Panelists are Grant Maierhofer, WSU Department of English scholarly associate professor and author of LRD, Sentence-Making, and two other 2024 titles; K.D. Prince, WSU student, ambassador for WSU’s Veterans and Military Affiliated Student Services, and author of The Last Dreamwalker; and Eugene Smelyansky, WSU Department of History teaching assistant professor and author of Medievalisms and Russia: The Contest for Imaginary Pasts. The panel will be livestreamed.

As a history major in college, Whalen, associate professor and assistant director of WSU’s Roots of Contemporary Issues Program, learned that Japanese immigrants and Japanese Americans (Nikkei) were a major part of the labor force in Washington’s oyster industry. In her academic research into the intersections of race, labor, and immigration in the American West, she discovered that Japanese immigrants were also oyster company owners and played a vital role as mediators of the oyster seed trade between Japan and Washington. Whalen describes this history in a chapter of Nature Unfurled: Asian American Environmental Histories.

“In short, the work they performed was far more than just wage-earning labor,” she said. “A very significant part of that story is the transplantation of the Japanese (now Pacific) oyster, which I argue saved Washington’s oyster industry after the native oyster was almost depleted due to overexploitation and pollution of oyster tidelands. While there are many in Washington that today celebrate the oyster and the continuing industry, the role of Japanese immigrants in that story is not made central. I hope that my work helps recenter our focus there.”

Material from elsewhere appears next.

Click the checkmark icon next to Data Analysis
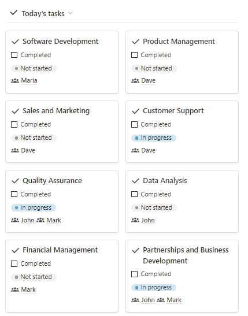Viewport: 248px width, 316px height. point(135,181)
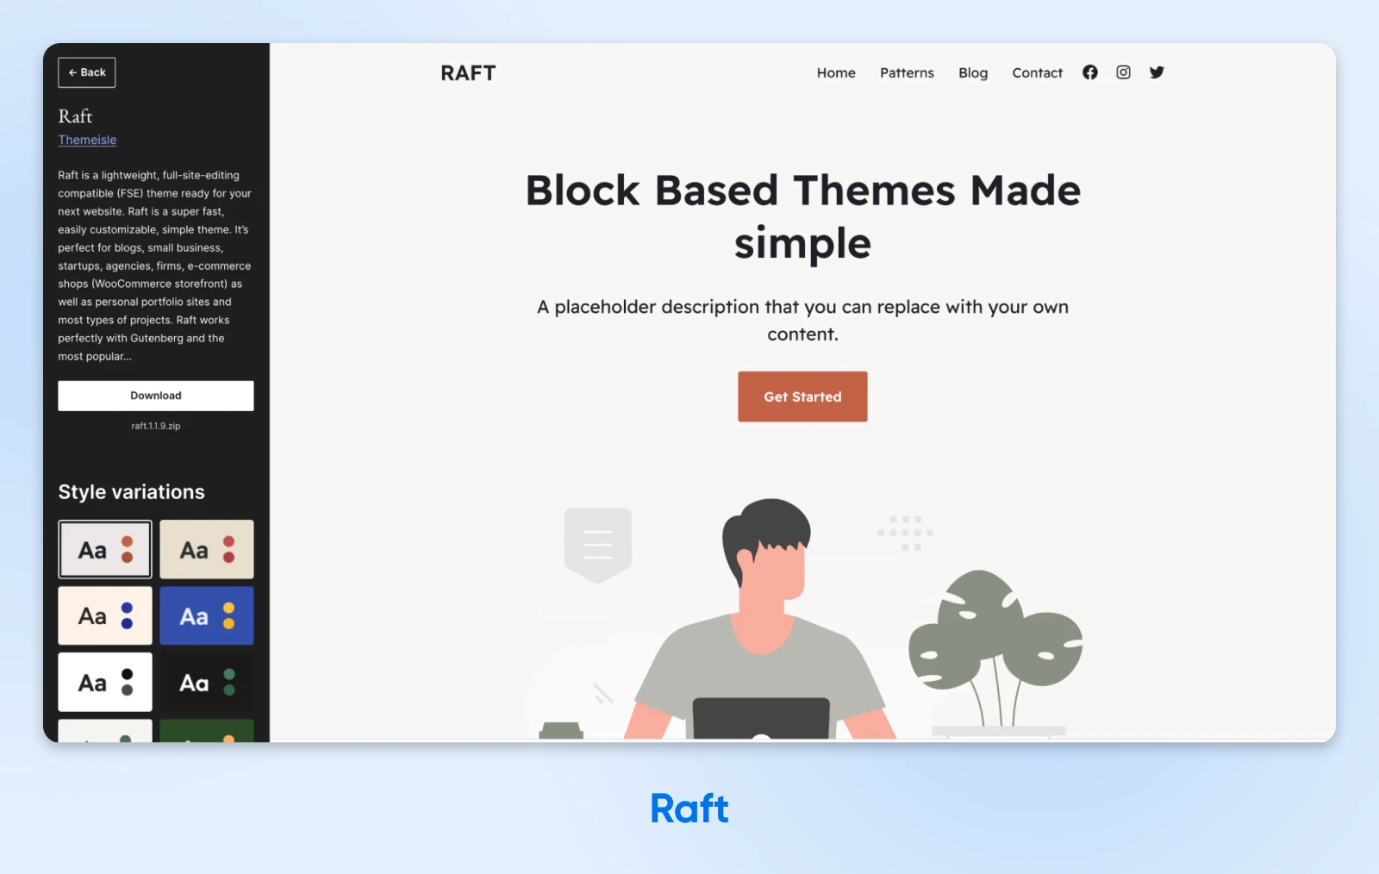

A selection of 2024 titles is on display in the Terrell Library display case (near the CUB entrance) through April 10.

‘Arts fundamentally express and enhance our shared humanity’

Closeup of Ryan Hardesty
Ryan Hardesty

Ryan Hardesty, executive director of the WSU Jordan Schnitzer Museum of Art, edited Reflecting Fifty Years: Washington State University’s Art Museum, which commemorates five decades of artistic innovation and cultural enrichment at the university’s art museum, honoring the voices that shaped its history.

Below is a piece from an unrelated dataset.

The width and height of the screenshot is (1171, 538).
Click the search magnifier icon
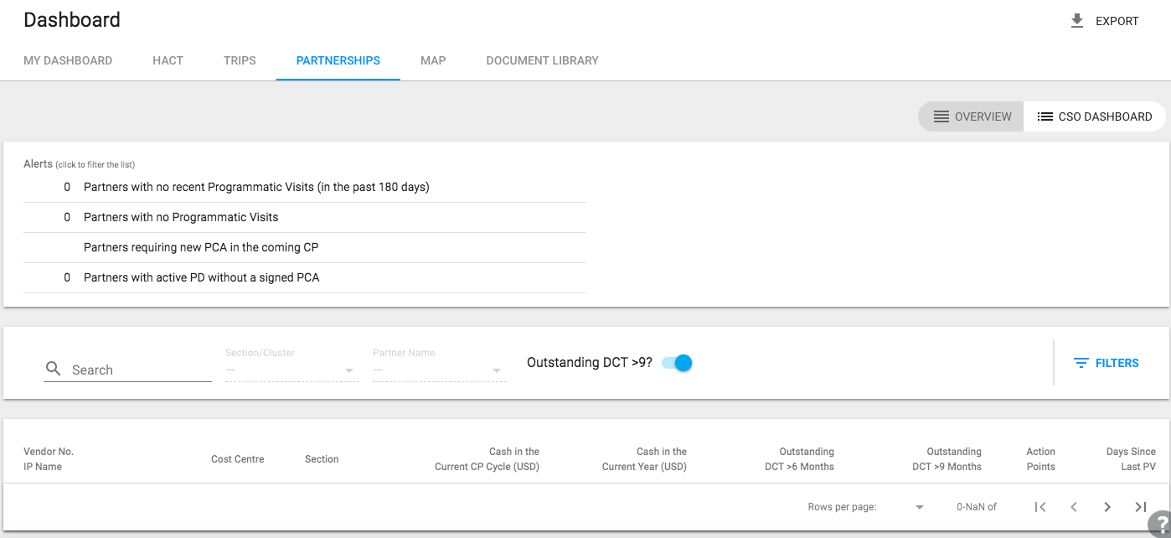[x=54, y=369]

Hardesty invited two past directors, Patricia Grieve Watkinson and Chris Bruce, plus an individual particularly close to the permanent collection, Sean Elwood, to help illuminate the museum’s formation and growth decade after decade. Hardesty said one of the most satisfying aspects of editing the book was personally inviting around 30 members of the museum’s extended family to request their reflections for prints.

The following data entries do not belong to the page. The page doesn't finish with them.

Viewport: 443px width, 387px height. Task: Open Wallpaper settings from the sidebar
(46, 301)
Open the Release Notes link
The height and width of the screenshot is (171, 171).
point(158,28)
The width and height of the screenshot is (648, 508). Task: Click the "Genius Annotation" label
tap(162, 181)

“I wanted to share with the broader public what this museum has meant to our community,” he said. “The main goal of this anniversary year has been, of course, to express the essential belief that the arts fundamentally express and enhance our shared humanity. It is a remarkable and undeniable fact that it has been the hundreds and hundreds of people over the last 50 years who have carried, and cared for, this core tenet. I am so pleased that the book could be a part of how the current staff was able to extend our heartfelt gratitude to all who have come before.”

Largest urban infrastructure project in Chilean history

Closeup of Andra Chastain
Andra Chastain

Andra Chastain, assistant professor in the WSU Department of History, wrote Chile Underground: The Santiago Metro and the Struggle for a Rational City. The book is a historical examination of the Santiago Metro system as a microcosm of Chilean national identity during the 20th century.

Fascinated by Chile’s political history, especially the democratic socialist government of Salvador Allende (1970-73) and the military dictatorship of Augusto Pinochet that followed, Chastain said the Metro system is essential to understanding this time in Chilean history because it was such a massive undertaking—the largest urban infrastructure project in the country’s history. It was carried out by the Chilean state from the 1960s to the present, despite radical political and economic changes.

“It raises questions about the role of the state (versus private capital) in promoting economic development, and it shows how Chile navigated its dependence on foreign capital for this project,” she said. “This story also shows how charged and culturally symbolic an infrastructure project can be. The Metro crystallizes the aspirations of society, reveals inequalities, and showcases struggles over the best path to modernity.”